Sometimes it seems like a lot of regular joe black men who have regular jobs(security guard, electrician, plumber, insurance claims processor) don't seem to raise eye brows for a lot of regular women, especially the professional women, and especially the ones who are black. Too many women overvalue their own stock, and I can't help but wonder: Where does this inflated valuation of self stem from?

Too many women, even the ones who aged well into their mid to late 30s are so obsessed with trying to find some male version of what they see in a romance novel, a rap video, Tyler Perry movies, or sports entertainment that they end up cheating themselves out of years of dating enjoyment and happiness with a likelihood of marriage.

And when they reach their 30s, these women are pretty miserable and suck as far as dating if a man doesn't promise to marry them by day 2. Because quite frankly, no man is going to be rushed into a commitment; he will settle down when he wants, not according to someone else's arbitrary time clock.

And believe me, I've dated some early 30s women who all have this pre-programmed mindset; that I am supposed to commit to them after the first dinner and a movie. I gotta ask myself: Why the heck have so many of these women spent their precious youth, their 20s going after unrealistic caricatures?

At what point does the older generation of women who been through dating hades start advising the younger generation of ladies to ignore pop-culture and actually seek out regular men instead of the fantasy?

Does it really hurt so much to preemptively strike up a conversation with the IT guy in the computer lab? Is it really that painful to proactively smile & say hello to the AT&T Technician who just got finished seeing to it that the phone lines are in good working order downtown?

Quote:
Originally Posted by alinka72 View Post
Dating for young black women sucks. I have seen my share of Black women who are married and sharing. Women who fall for the Southern Belle myth are the ones allowing men to step all over them. Black guys, usually the average loser, lives with Mom, no financial stability, w/ random children, with baggage, always some drama, or a major a-hole and or a combo of all mentioned are a dime a dozen in Atlanta. They are the ones getting plenty of desperate women, the same women who say they do not need men and emasculate men all the time to their friends. The Black women who date outside their race are for the most part attractive (beautiful face, slim and educated). I do not see a lot of Black women with non-Black men. I see more Black men with non-Black women. Black women overall settle for almost anyone who will give them the time of day in Atlanta. I do not care what any 'poll' or 'stat' says. Just come over a live in Atlanta for a few weeks and anyone will see it.

Latinos usually stick with Latinos and Asians with Asians. Not a lot of diversity in dating there. Whites seem to be more stable sticking to their social casts (rednecks with rednecks, middle class with middle class and there you go...).

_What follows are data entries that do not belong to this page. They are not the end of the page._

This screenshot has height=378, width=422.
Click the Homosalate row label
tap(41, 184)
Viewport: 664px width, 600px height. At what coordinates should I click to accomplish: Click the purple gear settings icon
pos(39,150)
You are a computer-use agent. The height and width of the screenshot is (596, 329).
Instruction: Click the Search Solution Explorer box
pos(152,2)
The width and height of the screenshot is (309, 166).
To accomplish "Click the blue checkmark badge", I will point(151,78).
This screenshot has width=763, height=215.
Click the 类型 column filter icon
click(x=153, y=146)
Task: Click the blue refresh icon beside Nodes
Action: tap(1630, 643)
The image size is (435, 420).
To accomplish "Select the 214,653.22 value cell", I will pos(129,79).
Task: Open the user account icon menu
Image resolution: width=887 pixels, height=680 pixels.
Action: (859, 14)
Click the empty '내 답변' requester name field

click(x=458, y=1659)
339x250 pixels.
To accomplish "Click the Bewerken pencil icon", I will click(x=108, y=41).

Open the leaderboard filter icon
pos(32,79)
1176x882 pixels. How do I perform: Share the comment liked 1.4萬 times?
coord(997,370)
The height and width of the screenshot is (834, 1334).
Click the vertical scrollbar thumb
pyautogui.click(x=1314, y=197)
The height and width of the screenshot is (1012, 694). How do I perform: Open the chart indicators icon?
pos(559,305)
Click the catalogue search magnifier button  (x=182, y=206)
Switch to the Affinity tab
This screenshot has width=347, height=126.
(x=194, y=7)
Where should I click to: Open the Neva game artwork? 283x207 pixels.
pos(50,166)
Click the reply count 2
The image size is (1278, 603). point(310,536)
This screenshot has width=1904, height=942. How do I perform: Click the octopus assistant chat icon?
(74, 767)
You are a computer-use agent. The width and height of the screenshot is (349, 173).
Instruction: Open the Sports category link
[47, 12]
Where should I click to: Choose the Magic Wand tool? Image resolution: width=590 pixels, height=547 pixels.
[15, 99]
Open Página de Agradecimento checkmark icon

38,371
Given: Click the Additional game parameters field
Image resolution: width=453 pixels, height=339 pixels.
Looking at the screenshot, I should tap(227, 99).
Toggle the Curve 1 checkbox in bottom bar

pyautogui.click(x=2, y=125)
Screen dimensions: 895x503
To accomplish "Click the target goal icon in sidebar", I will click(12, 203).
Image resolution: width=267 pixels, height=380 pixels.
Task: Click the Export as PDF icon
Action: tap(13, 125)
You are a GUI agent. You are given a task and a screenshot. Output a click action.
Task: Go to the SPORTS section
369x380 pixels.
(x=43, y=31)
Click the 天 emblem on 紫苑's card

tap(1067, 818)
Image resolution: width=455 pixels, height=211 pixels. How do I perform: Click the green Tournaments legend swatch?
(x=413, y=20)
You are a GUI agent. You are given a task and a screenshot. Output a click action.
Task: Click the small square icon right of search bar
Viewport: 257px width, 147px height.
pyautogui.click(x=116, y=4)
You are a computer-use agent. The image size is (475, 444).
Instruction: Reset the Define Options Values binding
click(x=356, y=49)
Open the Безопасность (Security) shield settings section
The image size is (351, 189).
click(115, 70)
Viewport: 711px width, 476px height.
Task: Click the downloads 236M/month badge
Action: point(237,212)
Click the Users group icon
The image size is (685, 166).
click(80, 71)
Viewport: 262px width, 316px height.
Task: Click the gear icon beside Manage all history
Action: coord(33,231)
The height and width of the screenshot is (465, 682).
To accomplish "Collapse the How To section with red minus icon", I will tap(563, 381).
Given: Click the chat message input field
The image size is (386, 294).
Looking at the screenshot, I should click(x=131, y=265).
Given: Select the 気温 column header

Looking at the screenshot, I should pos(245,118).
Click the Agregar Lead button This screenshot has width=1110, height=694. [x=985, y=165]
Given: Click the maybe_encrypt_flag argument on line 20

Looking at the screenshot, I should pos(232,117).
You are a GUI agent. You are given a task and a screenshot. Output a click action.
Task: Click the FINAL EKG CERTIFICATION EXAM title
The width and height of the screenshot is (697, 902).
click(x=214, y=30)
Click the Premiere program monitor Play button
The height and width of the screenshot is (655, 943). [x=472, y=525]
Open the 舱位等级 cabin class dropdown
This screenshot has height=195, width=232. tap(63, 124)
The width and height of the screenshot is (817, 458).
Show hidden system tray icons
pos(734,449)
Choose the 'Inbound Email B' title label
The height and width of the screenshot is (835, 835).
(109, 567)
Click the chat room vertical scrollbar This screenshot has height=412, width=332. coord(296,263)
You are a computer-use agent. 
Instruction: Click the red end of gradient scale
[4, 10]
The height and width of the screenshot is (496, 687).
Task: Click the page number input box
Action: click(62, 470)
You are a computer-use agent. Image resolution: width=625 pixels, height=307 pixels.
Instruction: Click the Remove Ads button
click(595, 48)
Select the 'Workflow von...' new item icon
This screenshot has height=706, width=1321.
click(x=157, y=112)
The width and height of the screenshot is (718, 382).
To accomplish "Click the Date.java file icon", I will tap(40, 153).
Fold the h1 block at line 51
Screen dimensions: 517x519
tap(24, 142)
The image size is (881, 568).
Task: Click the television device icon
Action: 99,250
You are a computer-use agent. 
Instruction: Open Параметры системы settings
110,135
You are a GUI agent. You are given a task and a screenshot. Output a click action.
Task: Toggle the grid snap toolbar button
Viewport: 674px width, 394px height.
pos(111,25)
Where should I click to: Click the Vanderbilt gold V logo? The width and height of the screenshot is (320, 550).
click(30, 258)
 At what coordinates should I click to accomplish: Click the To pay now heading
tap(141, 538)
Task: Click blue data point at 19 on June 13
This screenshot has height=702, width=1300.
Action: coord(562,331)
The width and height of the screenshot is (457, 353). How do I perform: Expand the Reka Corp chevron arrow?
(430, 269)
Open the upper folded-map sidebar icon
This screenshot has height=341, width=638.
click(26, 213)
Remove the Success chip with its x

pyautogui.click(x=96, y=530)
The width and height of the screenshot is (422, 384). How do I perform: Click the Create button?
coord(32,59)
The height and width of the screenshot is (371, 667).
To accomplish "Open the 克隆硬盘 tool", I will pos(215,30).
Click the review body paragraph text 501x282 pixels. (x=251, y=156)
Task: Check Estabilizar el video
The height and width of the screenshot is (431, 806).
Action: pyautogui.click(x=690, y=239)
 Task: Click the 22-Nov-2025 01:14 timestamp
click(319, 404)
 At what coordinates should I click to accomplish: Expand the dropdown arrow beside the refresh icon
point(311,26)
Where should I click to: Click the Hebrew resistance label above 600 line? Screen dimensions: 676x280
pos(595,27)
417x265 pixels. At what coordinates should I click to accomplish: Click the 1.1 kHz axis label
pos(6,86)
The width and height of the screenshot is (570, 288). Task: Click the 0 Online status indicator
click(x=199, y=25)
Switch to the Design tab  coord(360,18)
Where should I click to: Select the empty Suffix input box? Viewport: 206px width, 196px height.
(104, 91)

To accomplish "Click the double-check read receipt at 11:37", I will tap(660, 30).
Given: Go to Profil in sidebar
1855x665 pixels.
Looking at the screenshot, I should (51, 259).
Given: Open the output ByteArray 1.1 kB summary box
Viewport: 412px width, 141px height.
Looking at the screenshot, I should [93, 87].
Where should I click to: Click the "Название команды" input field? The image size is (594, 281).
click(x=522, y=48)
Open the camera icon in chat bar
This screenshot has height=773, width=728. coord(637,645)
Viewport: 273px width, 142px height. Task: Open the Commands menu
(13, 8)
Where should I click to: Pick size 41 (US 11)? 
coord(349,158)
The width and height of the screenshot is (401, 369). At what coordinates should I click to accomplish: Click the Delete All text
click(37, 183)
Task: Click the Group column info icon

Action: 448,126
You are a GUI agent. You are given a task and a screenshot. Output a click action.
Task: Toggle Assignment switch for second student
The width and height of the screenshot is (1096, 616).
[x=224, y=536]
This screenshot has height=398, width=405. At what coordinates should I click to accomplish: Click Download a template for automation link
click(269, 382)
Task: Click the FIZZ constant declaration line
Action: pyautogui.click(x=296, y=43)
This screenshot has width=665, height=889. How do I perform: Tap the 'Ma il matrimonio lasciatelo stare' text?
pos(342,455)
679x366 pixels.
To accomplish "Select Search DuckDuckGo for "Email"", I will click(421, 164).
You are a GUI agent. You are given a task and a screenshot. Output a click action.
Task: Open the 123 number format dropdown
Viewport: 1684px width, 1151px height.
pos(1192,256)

Funny thing is the stable, decent, eligible men are treated like crap or not pursued at all and same goes for SOME women.

But who knows, there's people swearing here the dating in Atlanta is just fine. I guess they all found their husbands and wives in Atlanta. Do not get me wrong, you can date and have one night stands all day and night there. But a monogamous long term relationship is very hard to find.

Last edited by AcidSnake; 06-28-2012 at 07:53 PM..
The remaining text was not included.